Fdesilva wrote: ↑January 13th, 2019, 11:26 pm
What do you mean by "do have an independent existence"?
I mean they're real and stay real whether a human has any contact with them or not.
does a circle have an independent existence?
If it's a circle of mushrooms in a field of grass or seagull footprints in sand, yes. Even if it's a circle of stones erected by people who'd never heard of geometry, had no concept of it, but practiced it anyway - the stones remain, independent of their long-dead owners.
Are you saying a set of thoughts is not a mathematical object?
Obviously! I'm saying thoughts don't even necessarily come in sets. There are random thoughts and idle thoughts, fugitive thoughts, elusive thoughts and thoughts that go bump in the night which have not even a nodding acquaintance with mathematics or Plato. A mouse suddenly, for no reason, thinks of the time she escaped from an owl, about half past six this evening. The owl keeps recalling the mouse he missed, up until he catches a vole, when he forgets all about the one that got away. A young girl thinks peach might have been a better choice for bridesmaid's dresses. An engineer thinks of a good excuse for being late to dinner. The pizza delivery guy thinks he can stop for a piss and still get there under 30 minutes. A moose thinks the water tastes funny. A wolf thinks the moon is just about high enough to start singing.

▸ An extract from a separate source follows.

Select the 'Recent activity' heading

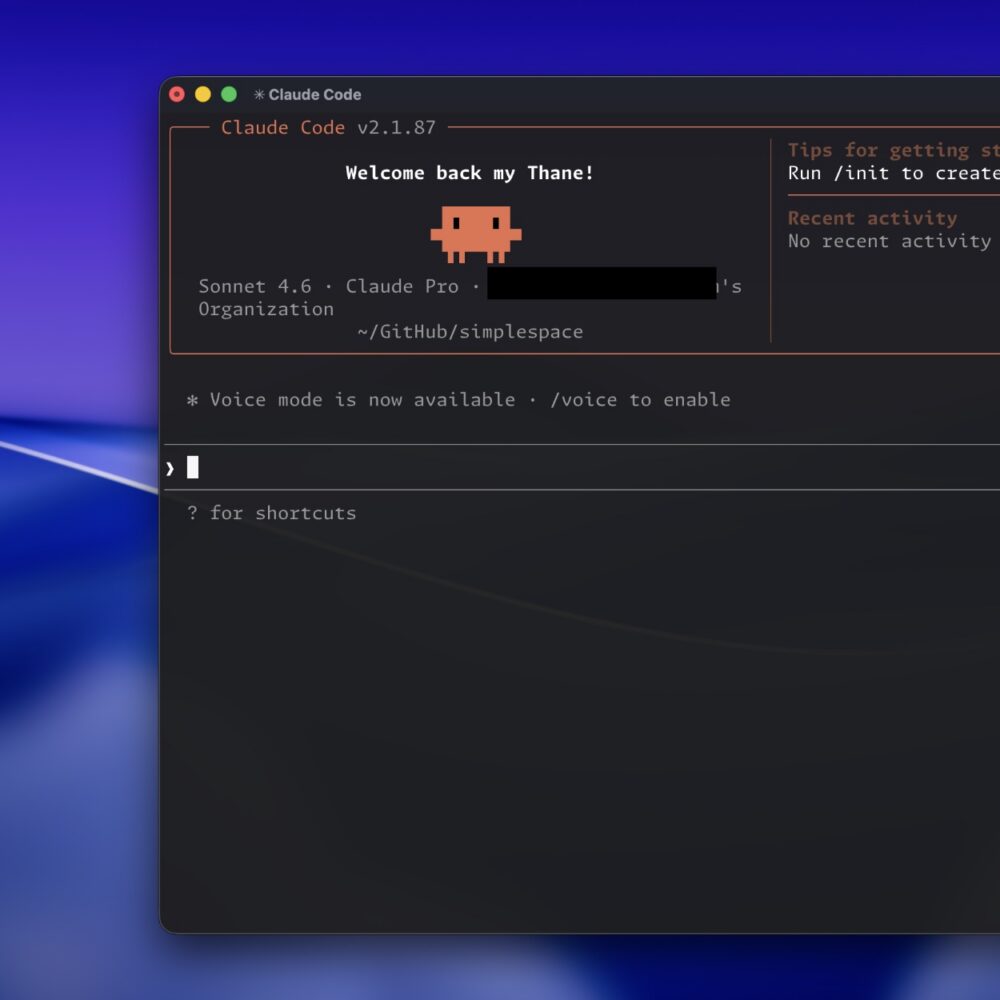872,218
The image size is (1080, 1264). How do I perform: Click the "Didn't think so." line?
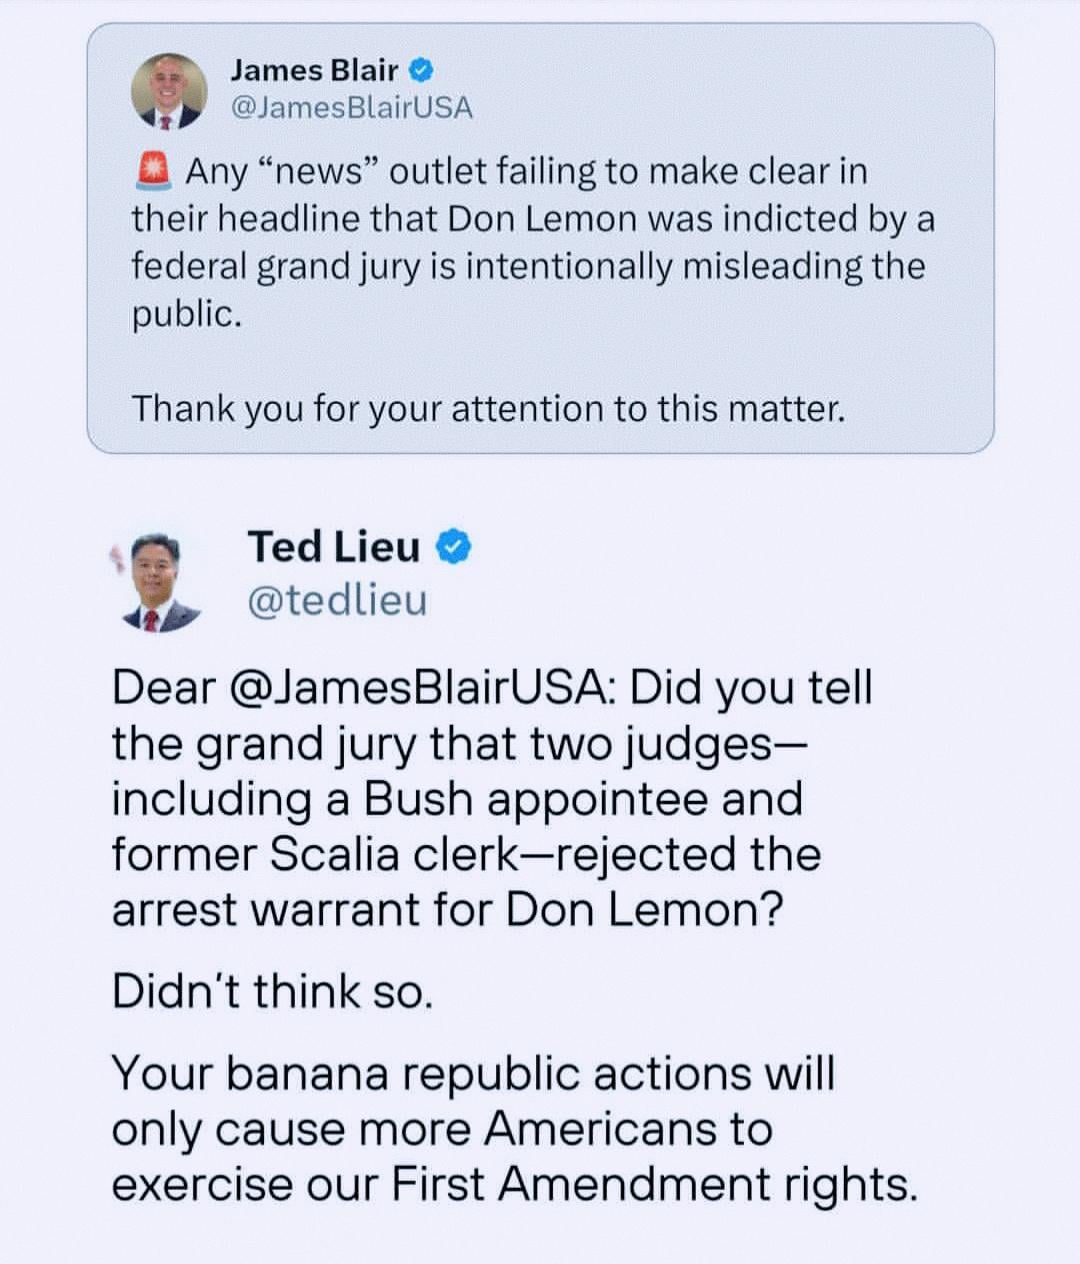(272, 991)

A thought isn't an "object" at all. It has no existence outside the mind that produces it.
If so that would be incorrect as all sets are mathematical objects and is fundamental to mathematics in the same way as numbers.
So you keep saying.
Sure, everything has component ratios and percent relationships - but everything doesn't know that. It's not mathematics until some big brain comes along to name and classify it. Sure, everything can be counted and calculated - in theory. Every
thing.
But nobody else can see, hear or know your thoughts, and you don't even notice 90% of your own thoughts, so how could they get mathematicized?